Re: kvm splat in mmu_spte_clear_track_bits

Andrea Arcangeli <aarcange@xxxxxxxxxx> · Tue, 29 Aug 2017 22:49:01 +0200

Hello Linus,

On Tue, Aug 29, 2017 at 12:38:43PM -0700, Linus Torvalds wrote:
> On Tue, Aug 29, 2017 at 12:13 PM, Jerome Glisse <jglisse@xxxxxxxxxx> wrote:
> >
> > Yes and i am fine with page traversal being under spinlock and not
> > being able to sleep during that. I agree doing otherwise would be
> > insane. It is just that the existing behavior of try_to_unmap_one()
> > and page_mkclean_one() have been broken and that no mmu_notifier
> > calls were added around the lock section.
> 
> Yeah, I'm actually surprised that ever worked. I'm surprised that
> try_to_unmap_one didn't hold any locks earlier.
> 
> In fact, I think at least some of them *did* already hold the page
> table locks: ptep_clear_flush_young_notify() and friends very much
> should have always held them.
> 
> So it's literally just that mmu_notifier_invalidate_page() call that
> used to be outside all the locks, but honestly, I think that was
> always a bug. It means that you got notified of the page removal
> *after* the page was already gone and all locks had been released, so
> a completely *different* page could already have been mapped to that
> address.
> 
> So I think the old code was always broken exactly because the callback
> wasn't serialized with the actual action.

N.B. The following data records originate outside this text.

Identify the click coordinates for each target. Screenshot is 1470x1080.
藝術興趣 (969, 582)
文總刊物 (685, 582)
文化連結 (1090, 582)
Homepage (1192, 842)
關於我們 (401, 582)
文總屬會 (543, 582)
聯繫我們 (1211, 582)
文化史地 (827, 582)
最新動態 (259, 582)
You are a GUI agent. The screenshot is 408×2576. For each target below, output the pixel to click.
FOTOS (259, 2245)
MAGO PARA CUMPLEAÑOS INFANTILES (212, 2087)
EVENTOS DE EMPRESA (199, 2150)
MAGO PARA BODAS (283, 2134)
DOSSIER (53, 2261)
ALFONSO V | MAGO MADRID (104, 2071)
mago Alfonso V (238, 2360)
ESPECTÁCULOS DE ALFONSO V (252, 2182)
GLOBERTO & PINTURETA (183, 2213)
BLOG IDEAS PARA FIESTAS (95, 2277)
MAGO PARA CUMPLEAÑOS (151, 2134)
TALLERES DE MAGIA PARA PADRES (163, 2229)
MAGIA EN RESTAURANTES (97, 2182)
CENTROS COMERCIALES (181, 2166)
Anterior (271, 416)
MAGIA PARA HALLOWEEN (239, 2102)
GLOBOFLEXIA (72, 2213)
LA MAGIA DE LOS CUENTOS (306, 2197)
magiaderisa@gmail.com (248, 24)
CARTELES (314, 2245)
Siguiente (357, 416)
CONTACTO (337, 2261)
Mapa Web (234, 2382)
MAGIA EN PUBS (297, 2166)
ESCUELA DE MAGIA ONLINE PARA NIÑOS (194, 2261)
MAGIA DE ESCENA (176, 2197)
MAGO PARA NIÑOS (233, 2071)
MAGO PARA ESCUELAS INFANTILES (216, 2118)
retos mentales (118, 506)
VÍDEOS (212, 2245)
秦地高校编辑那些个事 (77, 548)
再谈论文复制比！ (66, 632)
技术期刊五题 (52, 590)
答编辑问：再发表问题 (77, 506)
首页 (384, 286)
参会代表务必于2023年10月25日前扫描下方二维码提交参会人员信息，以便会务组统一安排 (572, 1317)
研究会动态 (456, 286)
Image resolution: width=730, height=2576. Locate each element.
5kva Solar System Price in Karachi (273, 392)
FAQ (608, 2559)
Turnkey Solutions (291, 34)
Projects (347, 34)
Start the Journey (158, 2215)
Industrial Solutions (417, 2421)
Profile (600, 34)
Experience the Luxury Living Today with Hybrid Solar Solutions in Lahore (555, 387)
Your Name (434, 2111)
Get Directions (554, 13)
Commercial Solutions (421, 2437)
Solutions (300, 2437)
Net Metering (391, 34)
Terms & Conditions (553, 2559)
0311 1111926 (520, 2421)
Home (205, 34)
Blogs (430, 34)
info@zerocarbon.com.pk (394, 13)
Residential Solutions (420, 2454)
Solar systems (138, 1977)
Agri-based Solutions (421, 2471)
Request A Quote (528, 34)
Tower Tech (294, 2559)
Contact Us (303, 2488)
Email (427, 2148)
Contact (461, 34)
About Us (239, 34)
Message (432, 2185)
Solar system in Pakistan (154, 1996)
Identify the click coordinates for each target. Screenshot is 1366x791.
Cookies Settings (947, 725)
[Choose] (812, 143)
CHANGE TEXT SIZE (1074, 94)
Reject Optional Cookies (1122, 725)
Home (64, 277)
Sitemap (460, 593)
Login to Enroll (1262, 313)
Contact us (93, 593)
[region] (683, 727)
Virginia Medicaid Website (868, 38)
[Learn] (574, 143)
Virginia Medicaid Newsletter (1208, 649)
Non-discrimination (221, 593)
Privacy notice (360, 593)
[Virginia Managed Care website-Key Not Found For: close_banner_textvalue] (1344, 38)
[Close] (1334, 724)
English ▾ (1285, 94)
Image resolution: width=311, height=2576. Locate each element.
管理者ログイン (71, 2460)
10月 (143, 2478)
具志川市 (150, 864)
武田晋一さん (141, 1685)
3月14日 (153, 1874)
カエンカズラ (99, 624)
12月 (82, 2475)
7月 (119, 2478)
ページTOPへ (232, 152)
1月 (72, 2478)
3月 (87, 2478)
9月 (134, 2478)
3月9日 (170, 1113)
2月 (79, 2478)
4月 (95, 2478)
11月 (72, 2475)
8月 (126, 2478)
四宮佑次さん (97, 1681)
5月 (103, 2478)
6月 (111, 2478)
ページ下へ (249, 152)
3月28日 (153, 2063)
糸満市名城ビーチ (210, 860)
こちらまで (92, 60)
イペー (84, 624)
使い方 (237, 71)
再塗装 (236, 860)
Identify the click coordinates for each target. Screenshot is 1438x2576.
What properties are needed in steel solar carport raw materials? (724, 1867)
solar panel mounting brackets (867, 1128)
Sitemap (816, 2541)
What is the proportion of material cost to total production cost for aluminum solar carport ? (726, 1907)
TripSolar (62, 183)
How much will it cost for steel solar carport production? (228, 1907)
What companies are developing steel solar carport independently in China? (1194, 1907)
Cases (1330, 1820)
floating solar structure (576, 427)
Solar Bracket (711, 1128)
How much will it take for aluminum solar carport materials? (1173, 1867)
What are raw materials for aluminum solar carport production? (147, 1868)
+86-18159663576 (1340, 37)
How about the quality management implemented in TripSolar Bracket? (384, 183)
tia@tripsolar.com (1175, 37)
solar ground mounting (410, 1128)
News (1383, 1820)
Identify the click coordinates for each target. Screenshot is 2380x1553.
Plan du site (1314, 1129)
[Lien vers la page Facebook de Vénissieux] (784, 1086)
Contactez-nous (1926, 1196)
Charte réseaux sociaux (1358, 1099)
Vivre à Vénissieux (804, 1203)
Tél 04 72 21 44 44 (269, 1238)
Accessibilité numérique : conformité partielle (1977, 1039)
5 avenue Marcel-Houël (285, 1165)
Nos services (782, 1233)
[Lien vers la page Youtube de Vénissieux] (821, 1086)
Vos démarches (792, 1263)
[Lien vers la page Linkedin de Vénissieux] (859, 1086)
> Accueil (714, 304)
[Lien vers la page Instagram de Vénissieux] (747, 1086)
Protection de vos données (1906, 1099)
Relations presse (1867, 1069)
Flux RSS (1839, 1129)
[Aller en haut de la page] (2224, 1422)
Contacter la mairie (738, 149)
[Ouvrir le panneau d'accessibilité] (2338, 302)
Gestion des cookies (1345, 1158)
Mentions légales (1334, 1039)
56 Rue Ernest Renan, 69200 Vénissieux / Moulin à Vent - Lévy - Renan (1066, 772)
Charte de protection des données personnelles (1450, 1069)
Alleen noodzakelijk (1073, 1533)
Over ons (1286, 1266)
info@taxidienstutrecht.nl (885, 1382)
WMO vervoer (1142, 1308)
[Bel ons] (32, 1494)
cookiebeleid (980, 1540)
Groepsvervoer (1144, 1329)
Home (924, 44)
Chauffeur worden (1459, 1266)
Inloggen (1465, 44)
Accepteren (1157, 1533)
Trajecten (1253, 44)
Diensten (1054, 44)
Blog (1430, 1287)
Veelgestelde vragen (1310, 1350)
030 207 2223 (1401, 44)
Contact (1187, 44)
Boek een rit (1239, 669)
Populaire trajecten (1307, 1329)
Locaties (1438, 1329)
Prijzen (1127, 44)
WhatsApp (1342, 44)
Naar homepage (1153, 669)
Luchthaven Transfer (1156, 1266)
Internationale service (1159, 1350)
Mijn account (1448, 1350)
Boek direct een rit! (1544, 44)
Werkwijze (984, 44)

That's a very interesting point indeed.

I thought the old code was safe because even if the secondary MMU view
keeps crunching on the old page for a little while after the primary
MMU got a new page mapped, you cannot measure it.

If you cannot measure it, it doesn't exist? I.e. undefined.

The same runtime you'd get by letting the guest mode crunch on the old
page for a little while after the primary MMU is already computing on
a brand new page, could materialize if the guest mode CPU just got a
turbo boost and computed faster before the ->invalidate_page was run
inside the PT lock.

If the page is swapped-in and is the same page that was unmapped by
try_to_unmap_one, then the primary MMU will return using the same page
that the secondary MMU was still using and it'll even be coherent
(swapin is probably prevented by the page lock, but still even if it
happens it doesn't look an issue).

If the page is suddenly replaced while vcpu is in guest mode, no
coherency could be provided anyway if the guest mode wasn't serialize
by something other than the PT lock.

I'll keep thinking about it, this is a quick answer.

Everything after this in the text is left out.